PPACA drafters created IPAB in an effort to establish a mechanism for helping Medicare program managers adjust the prices Medicare pays for services such as primary care and various types of specialty care.

Rep. Erik Paulsen, R-Minn., is the lead sponsor of H.R. 160, and Rep. Phil Roe, R-Tenn., is the lead sponsor of H.R. 1190.

The House is considering both H.R. 160 and H.R. 1190 as bills that face significant opposition, but medical device excise tax repeal has received strong support from some Democrats.

IPAB repeal has also enjoyed some Democratic support. Howard Dean, a former Democratic presidential contender, has argued that IPAB is a “health care rationing body.”

The House is also using a quick “suspension calendar” process to consider some Medicare bills that House leaders regard as noncontroversial.

H.R. 2570, a bill sponsored by Rep. Diane Black, R-Tenn., would require Medicare to set up a value-based insurance design (VBID) demonstration program. Plans included in the program would try to use plan design to encourage enrollees to use more high-value care and less low-value care.

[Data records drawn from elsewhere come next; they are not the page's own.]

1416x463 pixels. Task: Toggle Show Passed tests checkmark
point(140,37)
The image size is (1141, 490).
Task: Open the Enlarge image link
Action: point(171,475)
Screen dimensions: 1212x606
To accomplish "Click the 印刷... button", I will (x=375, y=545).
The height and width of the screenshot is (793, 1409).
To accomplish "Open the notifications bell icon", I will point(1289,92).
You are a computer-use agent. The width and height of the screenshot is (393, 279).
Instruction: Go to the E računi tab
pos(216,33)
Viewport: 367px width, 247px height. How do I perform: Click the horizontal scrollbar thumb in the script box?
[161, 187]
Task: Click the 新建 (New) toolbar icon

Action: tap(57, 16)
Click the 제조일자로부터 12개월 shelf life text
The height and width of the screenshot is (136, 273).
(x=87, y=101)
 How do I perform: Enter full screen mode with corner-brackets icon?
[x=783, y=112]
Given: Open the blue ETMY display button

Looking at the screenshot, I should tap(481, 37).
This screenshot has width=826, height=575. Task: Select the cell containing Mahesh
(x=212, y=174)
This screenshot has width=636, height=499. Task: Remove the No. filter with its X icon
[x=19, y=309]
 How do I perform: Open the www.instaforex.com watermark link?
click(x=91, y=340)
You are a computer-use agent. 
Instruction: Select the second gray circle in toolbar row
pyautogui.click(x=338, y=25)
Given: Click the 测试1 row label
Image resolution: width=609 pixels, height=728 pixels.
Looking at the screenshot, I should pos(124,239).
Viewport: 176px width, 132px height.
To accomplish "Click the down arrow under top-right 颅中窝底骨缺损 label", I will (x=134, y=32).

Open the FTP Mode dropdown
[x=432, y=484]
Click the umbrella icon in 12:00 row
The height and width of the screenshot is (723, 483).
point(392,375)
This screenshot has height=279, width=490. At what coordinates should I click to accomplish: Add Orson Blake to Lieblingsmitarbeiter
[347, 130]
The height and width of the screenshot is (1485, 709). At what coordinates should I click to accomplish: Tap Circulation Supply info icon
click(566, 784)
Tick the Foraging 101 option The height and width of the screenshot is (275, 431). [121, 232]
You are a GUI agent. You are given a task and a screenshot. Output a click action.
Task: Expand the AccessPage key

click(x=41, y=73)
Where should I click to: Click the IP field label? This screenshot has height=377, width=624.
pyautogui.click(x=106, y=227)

Another bill on the suspension calendar, H.R. 2582, would require Medicare managers to do more to take patients’ health problems and socioeconomic status into account when assigning ratings through the current 5-star rating system.

The bill, introduced by Rep. Vern Buchanan, R-Fla., would also prohibit the secretary of the U.S. Department of Health and Human Services (HHS) from kicking a Medicare Advantage plan out of the Medicare Advantage program solely because it received a low star rating. The ban on rating-related expulsions would last until the end of plan year 2018.